There is accumulating evidence for an increased oxidative stress in OSA. Previous studies reported enhanced in vitro release of free oxygen radicals in patients with OSA [56] and reduced plasma levels of nitric oxide (NO) derivatives [57, 58]. Notably, our study indicated that folic acid intake was significantly higher in patients with moderate to severe OSA compared to patients with mild OSA. Folic acid is a water-soluble B-complex vitamin, associated with improved endothelial dysfunction.
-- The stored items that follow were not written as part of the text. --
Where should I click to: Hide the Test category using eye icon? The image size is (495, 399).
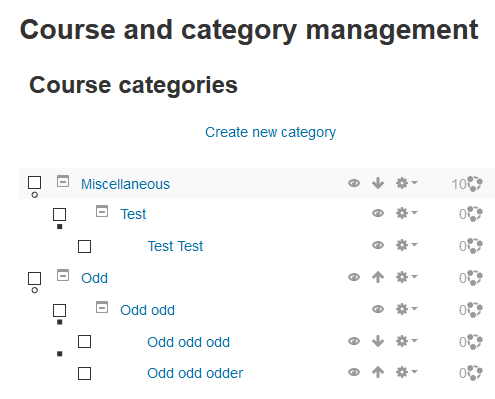pyautogui.click(x=378, y=213)
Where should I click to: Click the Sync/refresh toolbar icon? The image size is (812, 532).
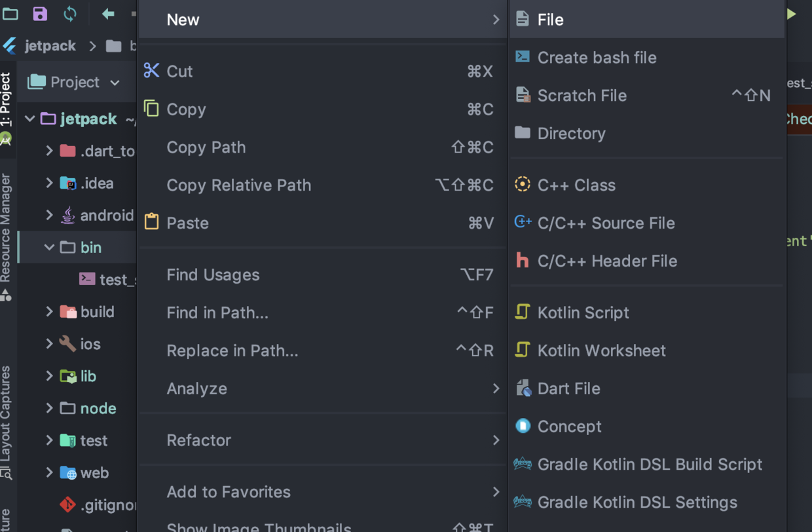click(70, 13)
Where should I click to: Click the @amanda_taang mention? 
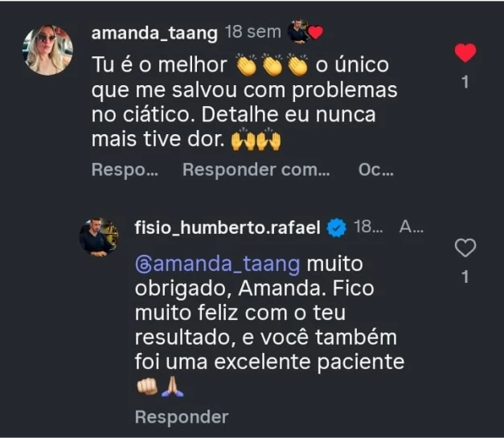tap(217, 264)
In particular, the folate metabolite, 5-methyltetrahydrofolate, has the ability to promote NO production and also serve as a superoxide radical scavenger [59]. Therefore, the most likely explanation for our findings is that folic acid could improve OSA severity through its antioxidant activity and that lower intake of folic acid increases oxidative stress and inflammation leading to severe OSA. Recent studies demonstrated that folic acid plays an important role in preventing diseases related to oxidative stress [60]. A previous study indicated that folic acid supplementation improved sleep deficiency-related disorders improving oxidative stress [61]. In line with our findings, the study by Baldwin et al. reported reduced dietary intake of folic acid, and vitamins C and E for subjects diagnosed with OSA compared to subjects without OSA [62]. However, relative studies examining the effect of folic intake or supplementation on OSA are scarce and further studies are required in order to conduct more concrete conclusions.

Treating obesity through energy restricted diets is one of the most effective strategies for OSA prevention and management. However, data regarding the effect of diet composition on OSA treatment is limited. Our study indicated that increased energy intake regardless diet macronutrient composition is positively associated with OSA severity. Regarding antioxidants vitamins, it seems that only folic acid intake is inversely associated with OSA severity exerting a possible protective role. However, research on antioxidant vitamins in OSA is still in very early stages and therefore, future research should focus on nutrient and supplement intake to determine whether higher intake of folic acid or even other nutrient or antioxidant contributes to better OSA outcomes, and whether nutritional supplementation can decrease OSA-associated complications. Further studies are also needed to fully elucidate the association and mechanisms of individual macronutrients and antioxidant vitamins in OSA and any need for supplementation. Indeed, a previous study indicated that aadequate sleepers had better serum-measured inflammation, oxidative stress, and antioxidants profiles and that some antioxidant vitamins such as carotenoids, vitamins C and D are modest mediators of the sleep duration. It seems that the promotion of adequate sleep duration could improve inflammation, oxidative stress and antioxidant capacities and prevent or improve cardiometabolic dysfunction [63]. However, further longitudinal studies are needed to clarify the molecular pathways that exist beyond this correlation.

Strengths and limitations of the study

To the best of our knowledge, this is the first nationwide study that examined the relation of diet with OSA severity in Cypriot patients. Moreover, the randomized selection of the community-based sample identified an optimal sleep lab-naïve sample. Also, there is no referral bias since all subjects were recruited from the community rather than the clinic. Potential limitations should be acknowledged. In particular, the observational nature of this study indicates associations, and no causation can be drawn. Another limitation of this study is that all data derived from questionnaires were self-reported, a fact which could potentially lead to misreporting and information bias. Unmeasured factors, such as smoking habits, were not assessed and confounding by these variables cannot be excluded. Moreover, sex differences were not assessed in the study due to the confounding sample size, which included only 31.2% females probably due to the low prevalence of OSA among females. Lastly, the study includes mainly Caucasians, and thus the findings might not be generalizable to other populations.